A lo largo de mi vida, me he encontrado con libros que unas veces me han contado ciertas cosas y años después otras diferentes. No obstante, tengo claro que los libros nunca cambian de opinión, sino que somos nosotros los que evolucionamos con el tiempo. Eso me ha pasado con algunos, como 1984 de Orwell que, al leerlo con veintipocos años, me pareció una historia distópica e impactante sobre un mundo controlado por un gobierno opresivo y, sin embargo, al releerlo no hace mucho tiempo, he comprendido su advertencia sobre la memoria histórica, la pérdida de la identidad y cómo la libertad puede desvanecerse sin que nos demos cuenta, en cualquier momento. Otro tanto me ha ocurrido con En busca del tiempo perdido de Proust, con el que he pasado de identificarme con las reflexiones sobre el amor, la percepción del tiempo y la manera en que los recuerdos moldean nuestra vida, a ser consciente de cómo el tiempo realmente se pierde, cómo la memoria es selectiva y engañosa y cómo nuestra vida está compuesta por momentos efímeros que solo comprendemos cuando ya han pasado. Y, asimismo, me ha sucedido con Don Quijote de la Mancha, de nuestro inmortal Cervantes, que me obligaron a leer, siendo aún adolescente, los frailes HH. Maristas en mis años de bachillerato, como si fuese una novela de aventuras cómica sobre un hidalgo manchego que confunde la realidad con la fantasía. Y, ya de mayor, la historia de aquel loco tan cuerdo, llamado Alonso Quijano, se volvió melancólica y me hizo sentir la nostalgia por lo que fui, la imposibilidad de regresar a la juventud y la resignación ante la realidad; pues Sancho y Quijote ya no son solo personajes, sino dos facetas de mi propia existencia. Y es que algunos libros son faros construidos en el vasto mar del tiempo, que nos hacen cambiar la mirada cada vez que los leemos, y llega un momento en el que más que leerse, se viven. Todo depende de nuestra disposición a dejarnos transformar por ellos en cada etapa de la vida en la que nos encontremos.
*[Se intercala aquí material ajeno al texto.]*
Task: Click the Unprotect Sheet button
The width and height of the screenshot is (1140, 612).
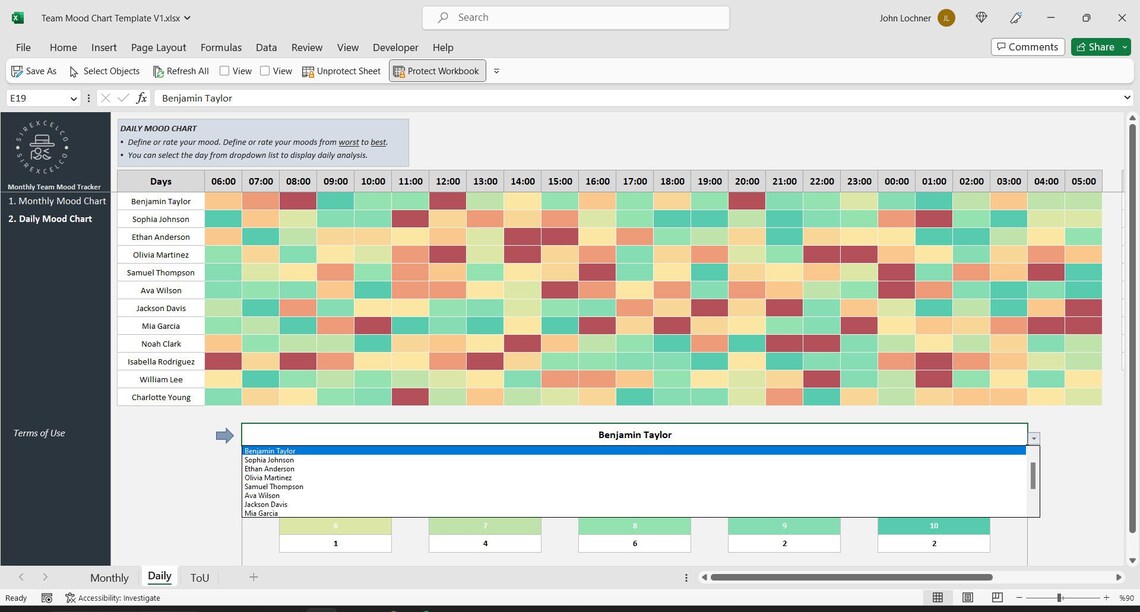Action: 343,70
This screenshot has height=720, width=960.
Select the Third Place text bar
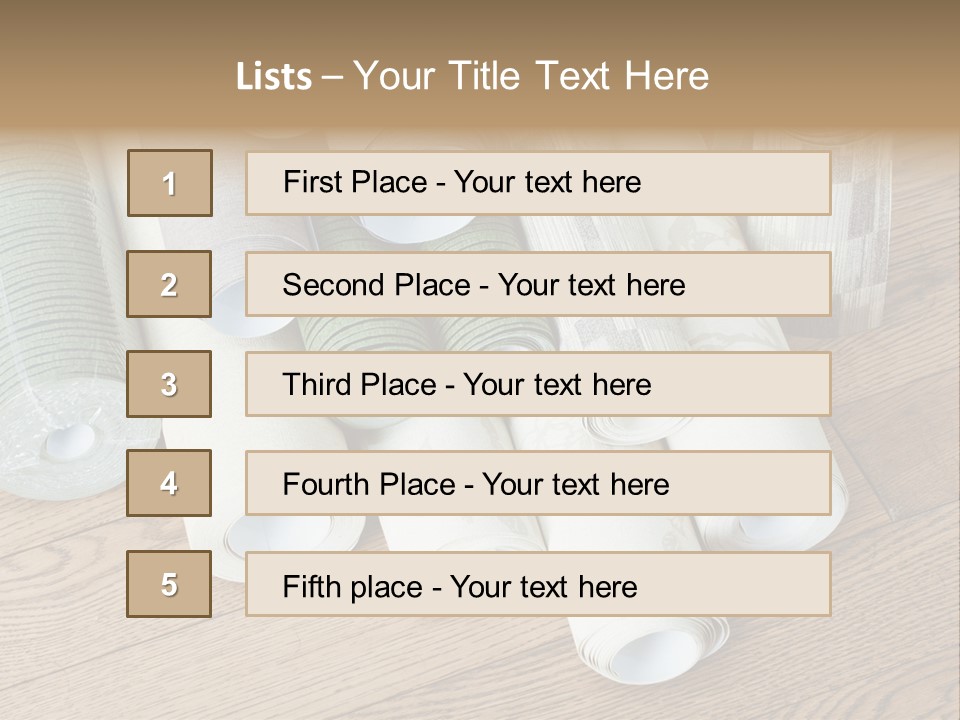point(538,384)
Y todo esto ocurre porque en los libros, además de un auténtico crisol de personajes, tanto reales como imaginarios, que despliegan entre sus páginas historias y acontecimientos, habitan, como moradores esenciales, otras personas que les dan vida: el autor que los concibe; el lector que interactúa con el texto, lo comprende y da significado a las palabras escritas aportando su propia perspectiva; y, en muchas ocasiones, también el traductor, ese artífice de puentes entre lenguas que, sin alterar su esencia, les otorga una renovada voz. Y es que tal es la inmensa riqueza y diversidad de personajes que habitan en los libros que una sola vida se queda corta para llegar a conocerlos a todos en profundidad.
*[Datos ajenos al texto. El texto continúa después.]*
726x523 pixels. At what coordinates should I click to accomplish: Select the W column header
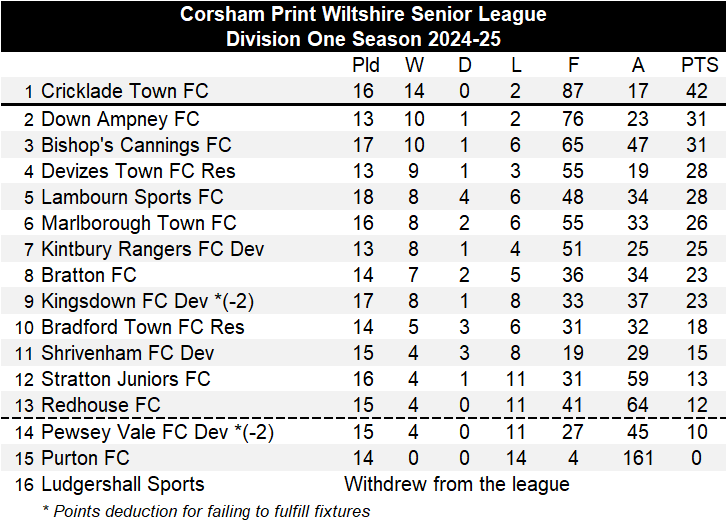[x=414, y=65]
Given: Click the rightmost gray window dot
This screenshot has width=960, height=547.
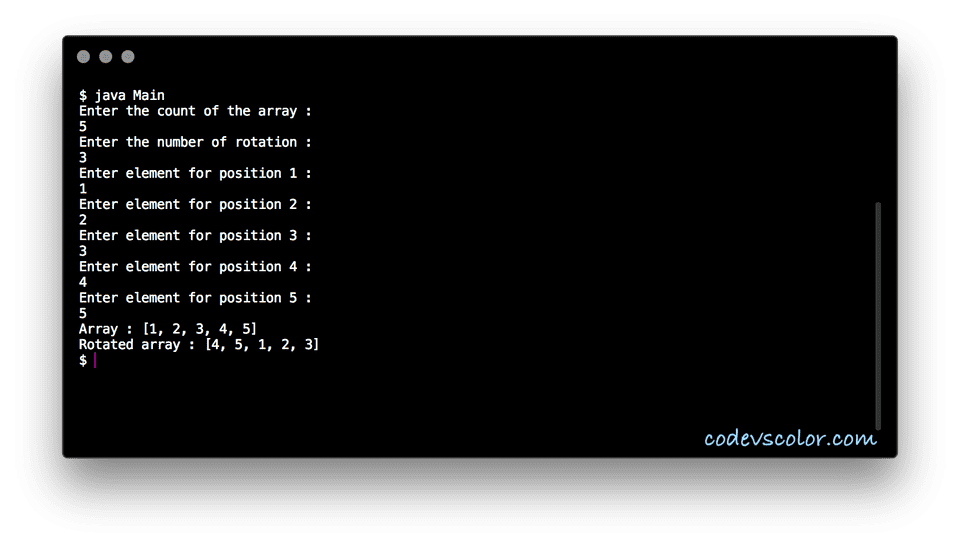Looking at the screenshot, I should pos(127,57).
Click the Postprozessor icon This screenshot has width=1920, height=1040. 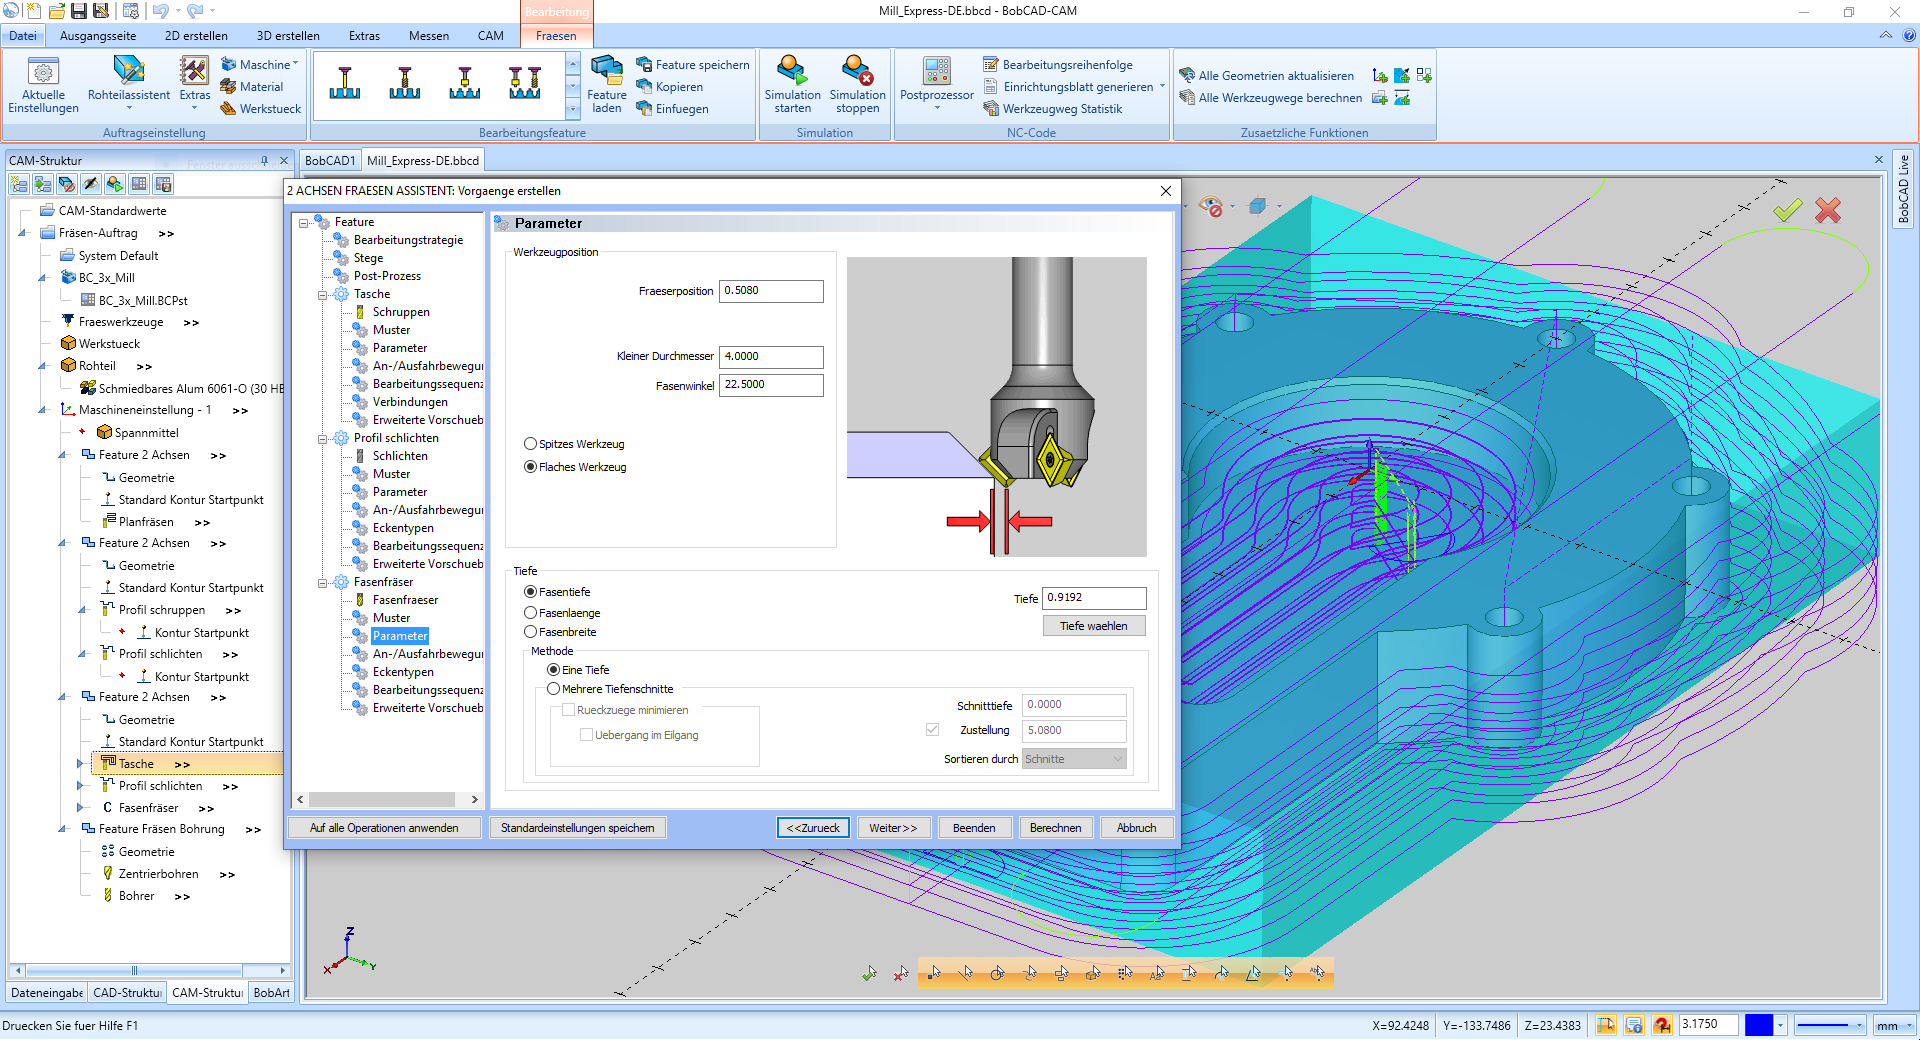tap(936, 72)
Así que este 23 de Abril, Día del Libro y Sant Jordi, celebra el poder de las palabras, déjate llevar por esas historias que como faros en la oscuridad guían nuestros pensamientos y alimentan nuestros sueños, compra libros, regala rosas, y hazte con ese tesoro literario que espera iluminar tu vida, abrir tus horizontes y despertar tu imaginación; porque, como decía Jorge Luis Borges: « Siempre imaginé que el Paraíso sería algún tipo de biblioteca ».